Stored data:
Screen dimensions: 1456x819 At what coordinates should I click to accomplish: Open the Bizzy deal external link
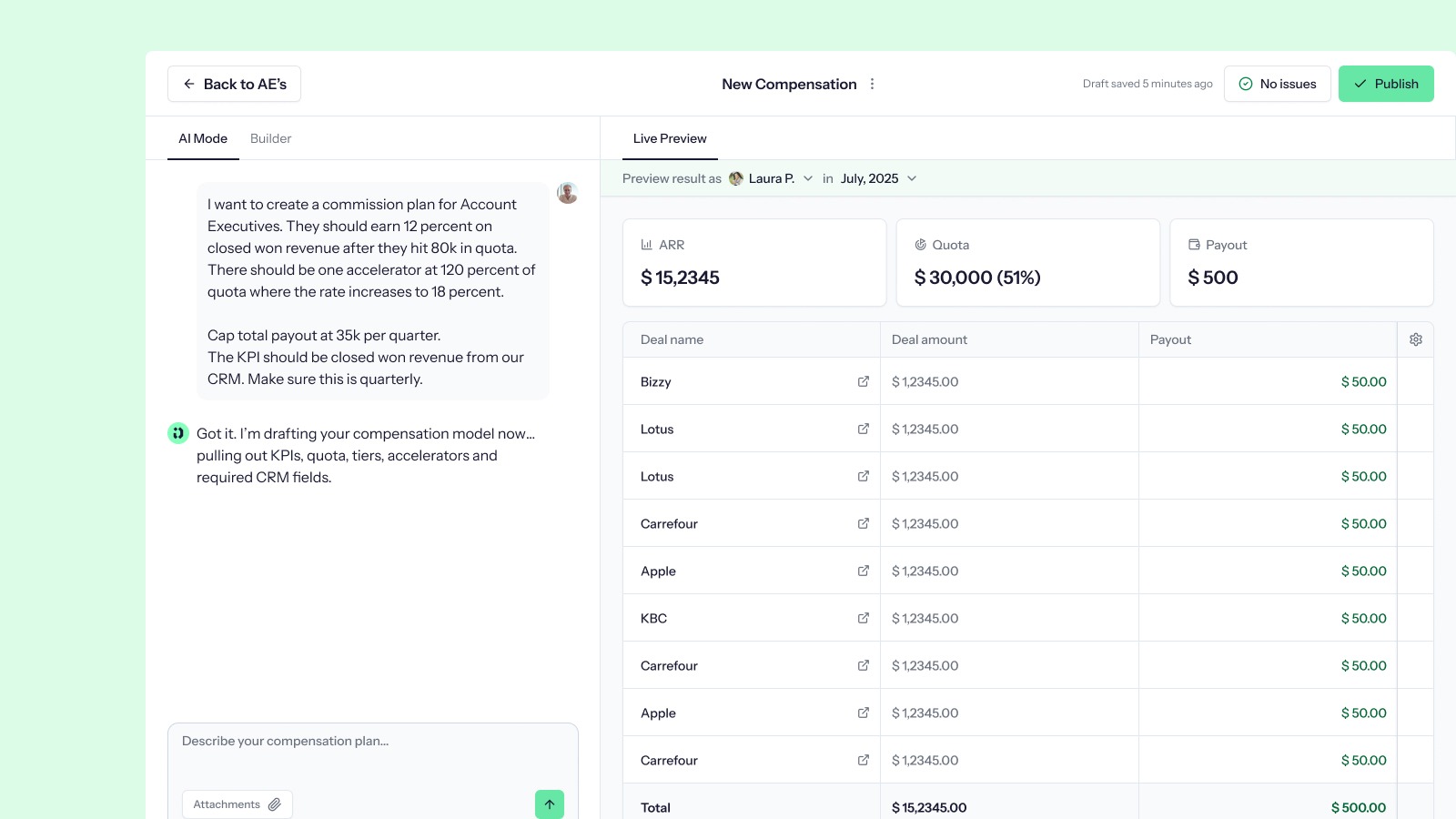tap(863, 381)
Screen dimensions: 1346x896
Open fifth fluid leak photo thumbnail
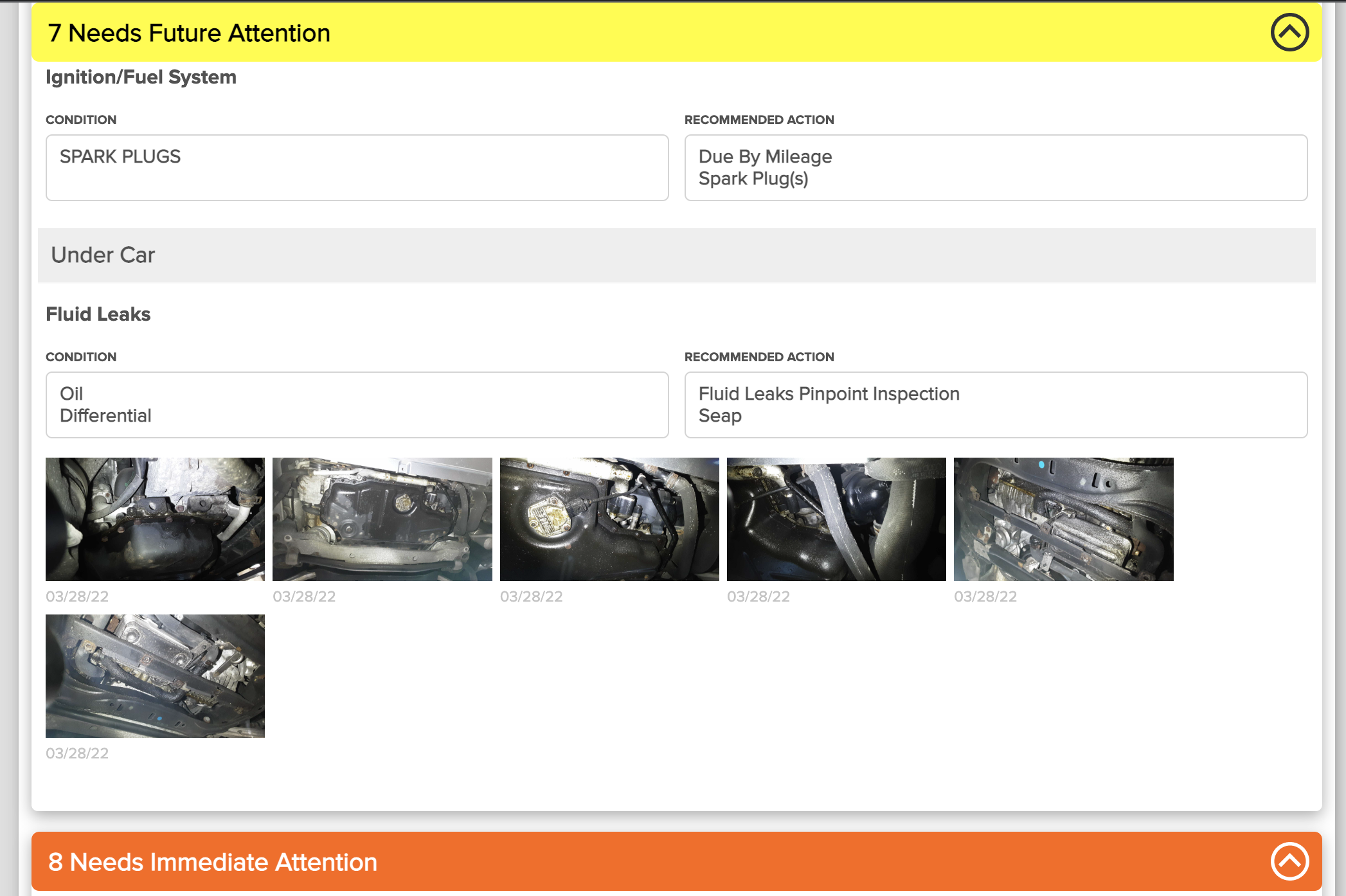click(1063, 519)
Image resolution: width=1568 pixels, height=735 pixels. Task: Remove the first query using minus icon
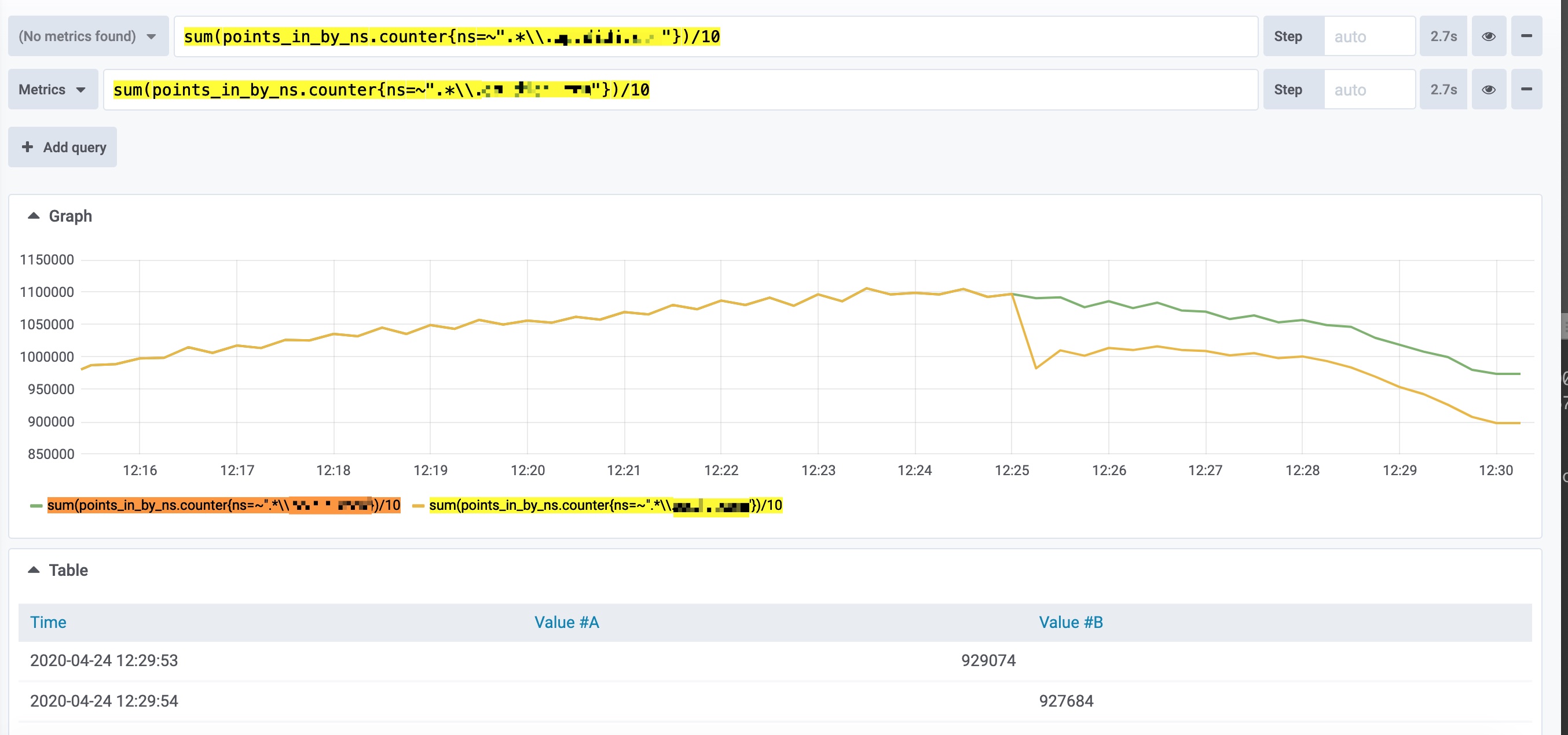[x=1527, y=36]
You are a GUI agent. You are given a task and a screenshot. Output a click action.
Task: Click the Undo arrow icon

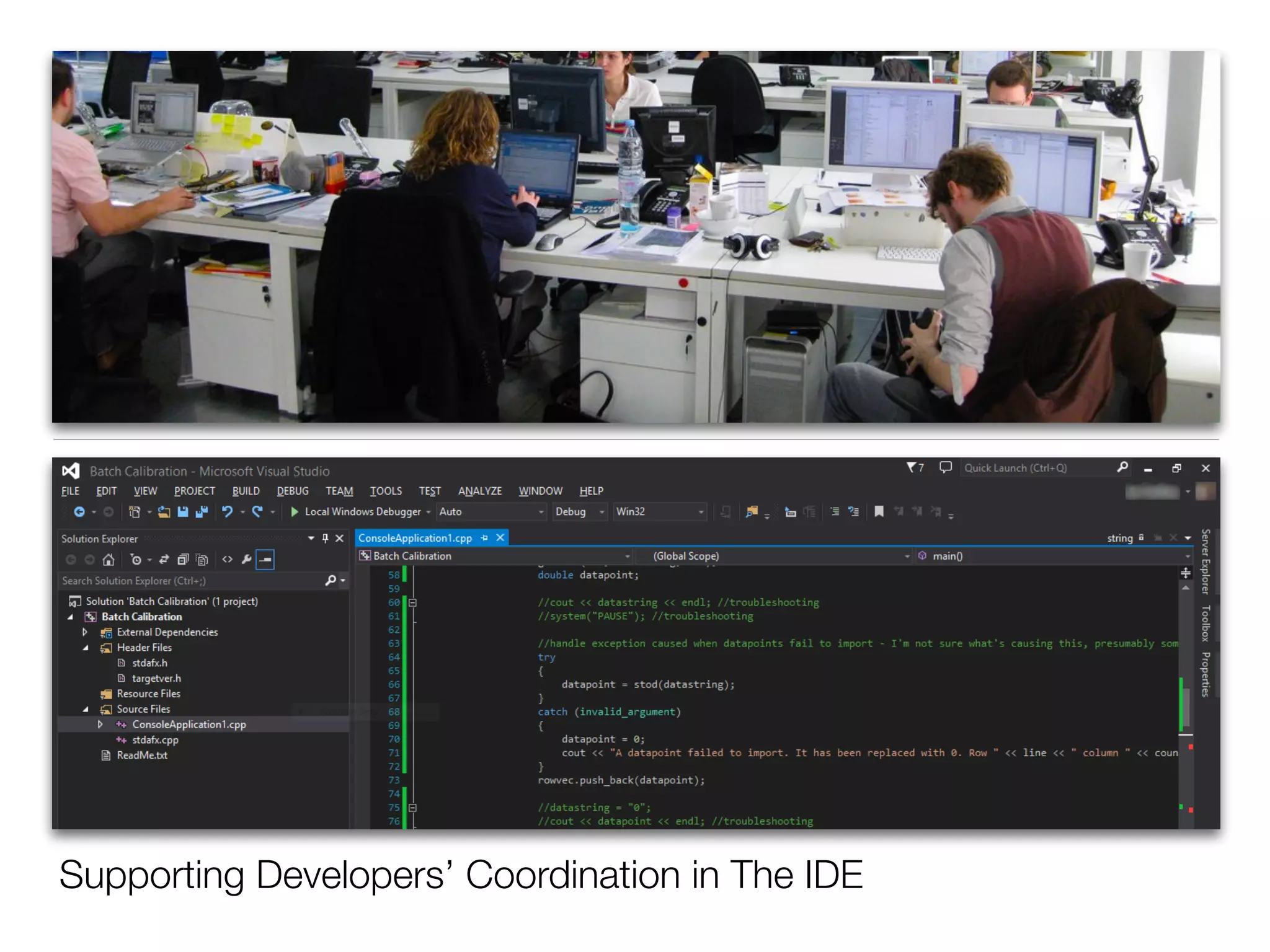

**Your instructions**. Without the pictures, give every line above again exactly.

**Task answer**.
Screen dimensions: 1456x819 At what coordinates should I click to accomplish: Open the Bizzy deal external link
tap(863, 381)
Screen dimensions: 1346x896
Open fifth fluid leak photo thumbnail
click(1063, 519)
Image resolution: width=1568 pixels, height=735 pixels. Task: Remove the first query using minus icon
[x=1527, y=36]
You are a GUI agent. You are given a task and a screenshot. Output a click action.
Task: Click the Undo arrow icon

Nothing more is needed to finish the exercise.